# Never Underestimate a dog at any age.



## Chris Michalek (Feb 13, 2008)

We did bite work with my Mal pup for the first time since Dec 14th. He's 7mo old now and hasn't seen the helper since mid Dec. So we're out on the field, I'm playing post and the helper walks up on the dog cold, Stared him in the face and WHAM.... got bit in the face. :twisted: Nobody was expecting that. 

I like these Malinois and wish I had been into them 15 years ago. I think he's going to be a pretty serious dog. Already he doesn't give a shit about the sleeve or the pillow. If you're going to act aggressive toward him, he's gonna bite you where he can. I'm proud of the little guy. 8)

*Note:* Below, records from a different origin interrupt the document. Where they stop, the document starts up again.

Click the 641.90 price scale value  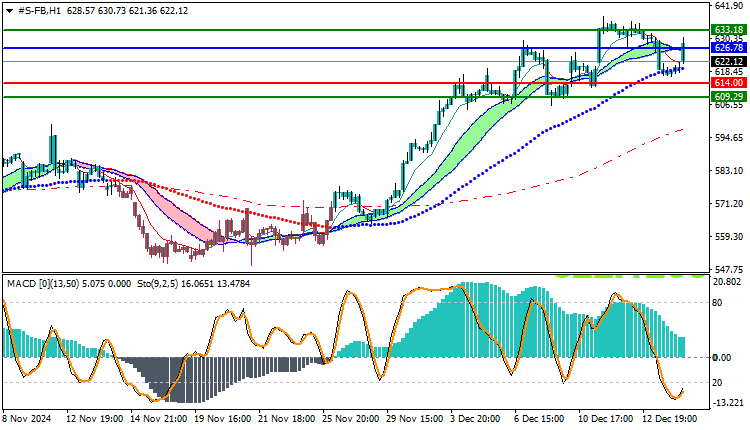click(x=728, y=6)
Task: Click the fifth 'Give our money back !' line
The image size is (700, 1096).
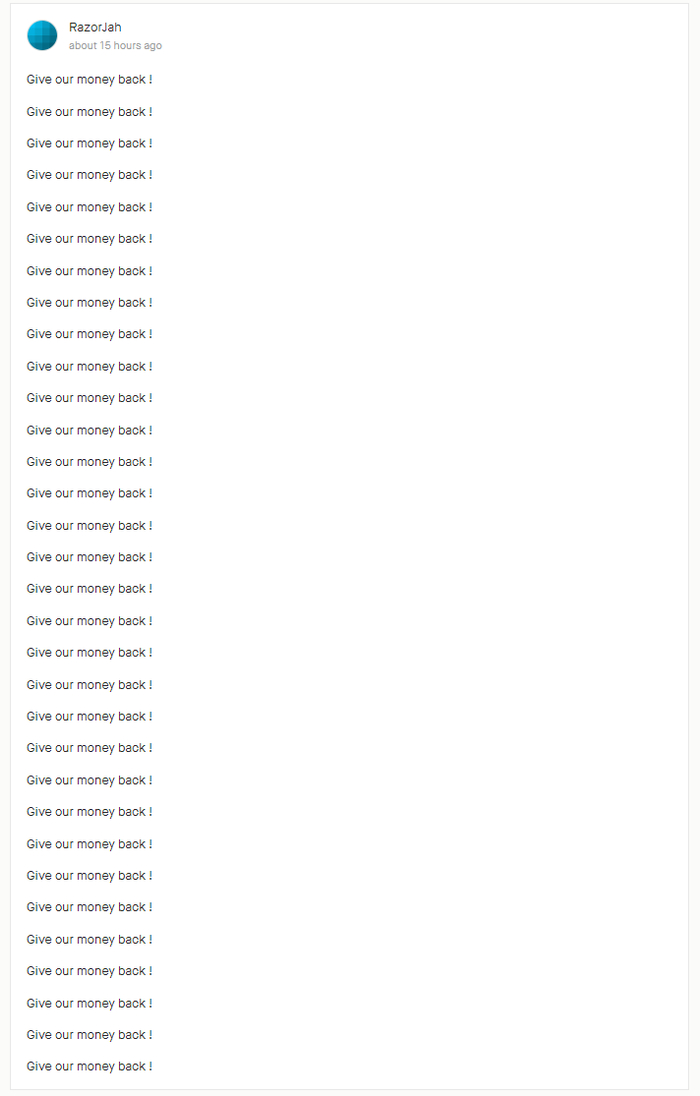Action: click(90, 207)
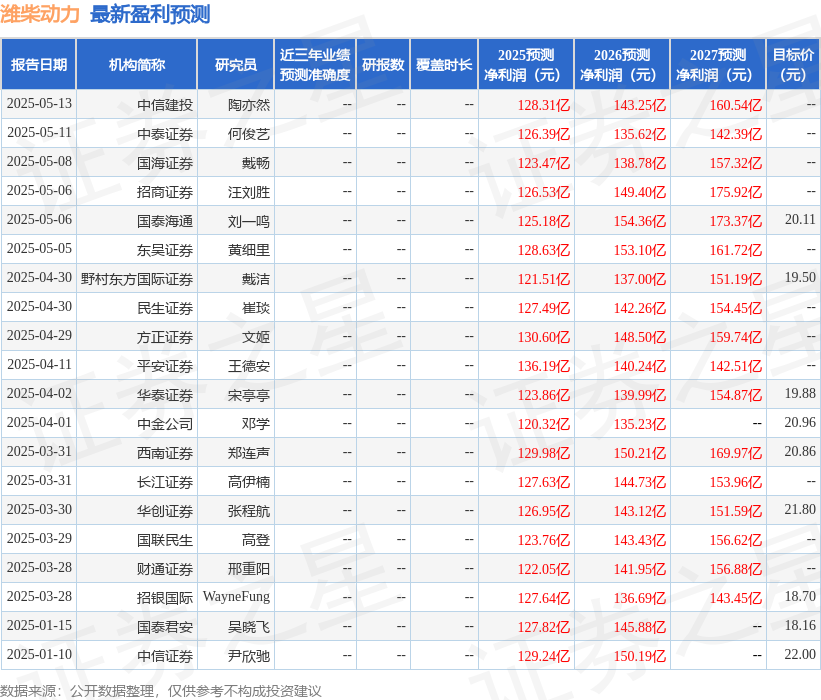This screenshot has height=700, width=821.
Task: Click the 近三年业绩预测准确度 column header
Action: (x=315, y=64)
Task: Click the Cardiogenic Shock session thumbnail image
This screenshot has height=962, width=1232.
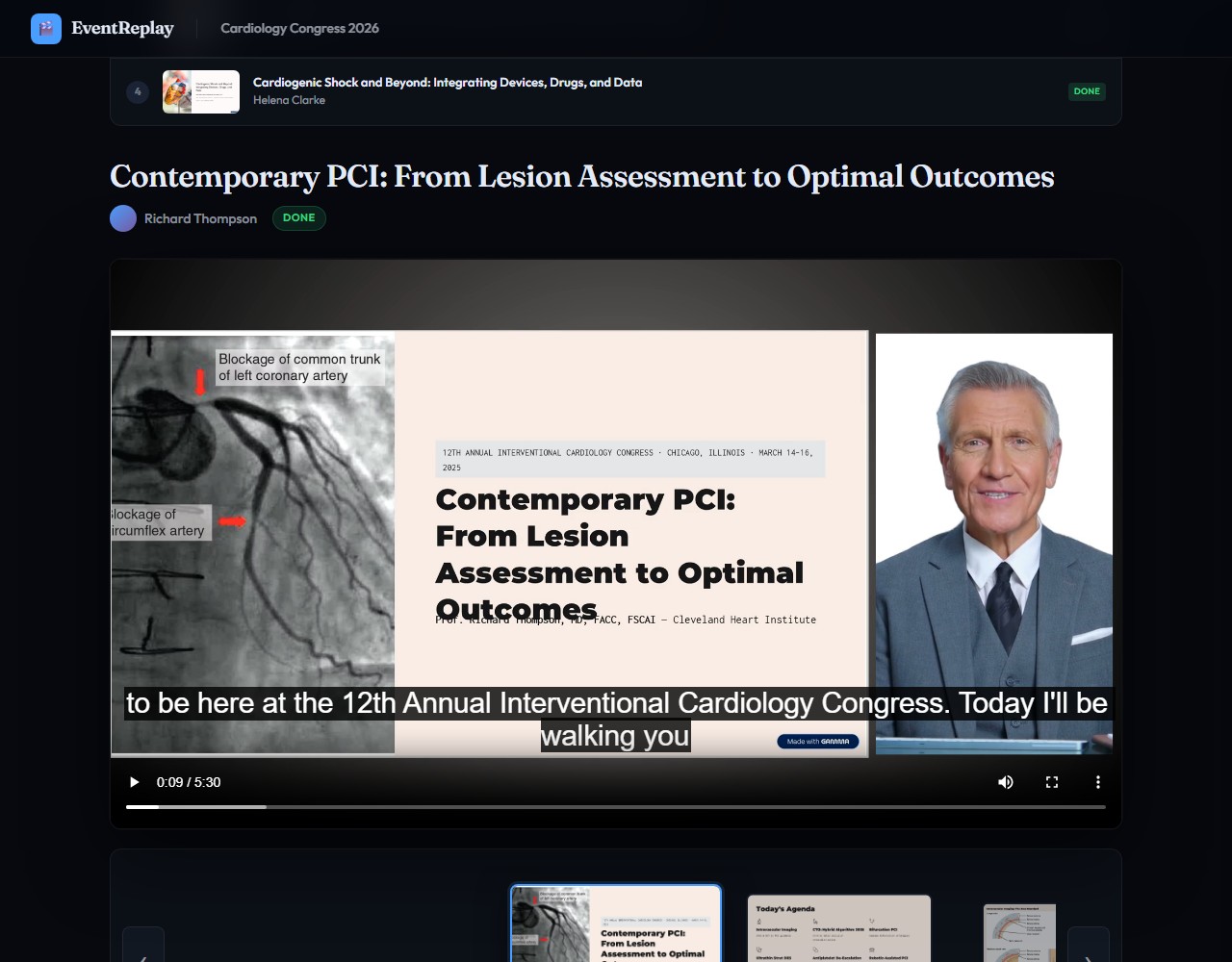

The point is, be careful because you could get chomped in the face too.


----------



## Gerry Grimwood (Apr 2, 2007)

http://www.workingdogforum.com/vBulletin/f23/kottorps-frippie-tom-ps-son-10413/ Did you just read this post ?? :razz:


----------



## Chris Michalek (Feb 13, 2008)

Gerry Grimwood said:


> http://www.workingdogforum.com/vBulletin/f23/kottorps-frippie-tom-ps-son-10413/ Did you just read this post ?? :razz:



No, what happened? I can't see the vid. Face bite?


----------



## Gerry Grimwood (Apr 2, 2007)

It looked more like a hit, right in the face though.


----------



## Mike Scheiber (Feb 17, 2008)

If I held my dog like that ass hat did my helper/club would kick my ass all the way to my car.
Stupid training is entertaining though.
I see Emilio is again off to band camp I will miss his stupid vids and mentality.


----------



## Julie Blanding (Mar 12, 2008)

Mike: I agree. 

Chris: Yeah, the helper got bit in the face. The handler let the dog move forward while extending his arm and then took a few small steps towards the helper. :-o

Julie


----------



## Chris Michalek (Feb 13, 2008)

Julie Blanding said:


> Mike: I agree.
> 
> Chris: Yeah, the helper got bit in the face. The handler let the dog move forward while extending his arm and then took a few small steps towards the helper. :-o
> 
> Julie



That's not what happened in my case. I was not the issue and the others that were there confirmed it. Even the helper said it wasn't my fault. The training helper like to work in close to the dogs and has usually been quick enough to get out of the way before being bit. He walked in close to the dog with an aggressive demeanor and was going to run away when he saw the dog experience any pressure but the dog didn't so he got closer and closer and got bit before he could jet outta there.


----------